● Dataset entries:
-- Opening Marker --
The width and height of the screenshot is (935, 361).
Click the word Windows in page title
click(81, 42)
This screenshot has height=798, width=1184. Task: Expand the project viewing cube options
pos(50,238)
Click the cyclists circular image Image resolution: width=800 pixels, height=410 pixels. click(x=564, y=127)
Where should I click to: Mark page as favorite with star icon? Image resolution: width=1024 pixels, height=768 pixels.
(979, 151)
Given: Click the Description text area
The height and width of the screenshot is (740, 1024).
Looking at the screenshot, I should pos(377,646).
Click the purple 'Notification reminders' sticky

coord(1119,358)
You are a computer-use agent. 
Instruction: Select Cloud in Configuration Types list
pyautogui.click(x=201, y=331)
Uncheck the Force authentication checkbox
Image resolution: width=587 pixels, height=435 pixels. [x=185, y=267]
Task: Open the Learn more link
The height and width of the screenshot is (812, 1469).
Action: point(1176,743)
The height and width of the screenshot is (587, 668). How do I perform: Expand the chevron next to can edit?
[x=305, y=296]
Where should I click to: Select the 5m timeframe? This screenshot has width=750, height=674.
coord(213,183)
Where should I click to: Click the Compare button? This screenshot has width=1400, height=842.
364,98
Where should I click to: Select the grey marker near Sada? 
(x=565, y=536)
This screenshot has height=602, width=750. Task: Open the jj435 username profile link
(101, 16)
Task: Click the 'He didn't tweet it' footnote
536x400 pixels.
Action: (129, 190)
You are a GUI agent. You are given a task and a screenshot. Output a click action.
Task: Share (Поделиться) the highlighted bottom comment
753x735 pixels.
-- Closing Marker --
● WORK ITEM: Provide a faithful, complete copy of the entries above.

● EXERCISE RESPONSE:
The width and height of the screenshot is (935, 361).
Click the word Windows in page title
click(81, 42)
This screenshot has height=798, width=1184. Task: Expand the project viewing cube options
pos(50,238)
Click the cyclists circular image Image resolution: width=800 pixels, height=410 pixels. click(x=564, y=127)
Where should I click to: Mark page as favorite with star icon? Image resolution: width=1024 pixels, height=768 pixels.
(979, 151)
Given: Click the Description text area
The height and width of the screenshot is (740, 1024).
Looking at the screenshot, I should pos(377,646).
Click the purple 'Notification reminders' sticky

coord(1119,358)
You are a computer-use agent. 
Instruction: Select Cloud in Configuration Types list
pyautogui.click(x=201, y=331)
Uncheck the Force authentication checkbox
Image resolution: width=587 pixels, height=435 pixels. [x=185, y=267]
Task: Open the Learn more link
The height and width of the screenshot is (812, 1469).
Action: point(1176,743)
The height and width of the screenshot is (587, 668). How do I perform: Expand the chevron next to can edit?
[x=305, y=296]
Where should I click to: Select the 5m timeframe? This screenshot has width=750, height=674.
coord(213,183)
Where should I click to: Click the Compare button? This screenshot has width=1400, height=842.
364,98
Where should I click to: Select the grey marker near Sada? 
(x=565, y=536)
This screenshot has height=602, width=750. Task: Open the jj435 username profile link
(101, 16)
Task: Click the 'He didn't tweet it' footnote
536x400 pixels.
Action: (129, 190)
You are a GUI agent. You are given a task and a screenshot. Output a click action.
Task: Share (Поделиться) the highlighted bottom comment
753x735 pixels.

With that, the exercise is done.